If they do not, Maudany would bide his time, seeking but only a temporary shelter until his immediate troubles fade away. Conflicting signals emerged from his speech. At one emotional juncture, for example, he said: When everyone in this world spoke against me, you gave me shelter within your hearts. You suffered a lot for me. You suffered hunger and a lot of pain. You sacrificed a lot for me. You did all that not out of love for me, but, certainly, out of love for my ideology. Here, my children, I submit myself fully for the realisation of that ideology.
But surely the popular image Maudanys ideology has in Kerala is one of religious fundamentalism, communalism, extremism, of hooded security guards, secret training camps, route marches and, yes, provocative speeches. Therefore, many people, not least in Kerala, would be looking closely at Maudanys freedom-day speech again and again for shreds that could be thrown back at him should he belie his own words ever in future.

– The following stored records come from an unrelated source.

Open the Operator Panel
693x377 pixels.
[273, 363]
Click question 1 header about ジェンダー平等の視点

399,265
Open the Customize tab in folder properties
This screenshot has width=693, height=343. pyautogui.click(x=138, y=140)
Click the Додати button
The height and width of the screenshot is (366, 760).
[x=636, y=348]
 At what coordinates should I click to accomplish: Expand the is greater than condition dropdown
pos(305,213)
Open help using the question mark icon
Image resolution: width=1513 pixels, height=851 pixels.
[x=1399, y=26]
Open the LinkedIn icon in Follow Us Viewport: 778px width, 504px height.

To those who have heard Maudanys vitriolic speeches before his arrest in 1998, or bought the popular Maudany cassettes and compact disks, his pleasing manners and subdued, gentlemanly responses the day after he was released should have been a startling surprise. No doubt, for them, Maudanys August 2 speech would serve as a lodestone to judge the born-again politician from now on. For such people, including those in the police and intelligence network in both Kerala and Tamil Nadu, the most disarming point of view today ought to be Maudanys statement that he had to undergo such suffering in prison not because he was a Muslim but only because he became a much-misunderstood Muslim.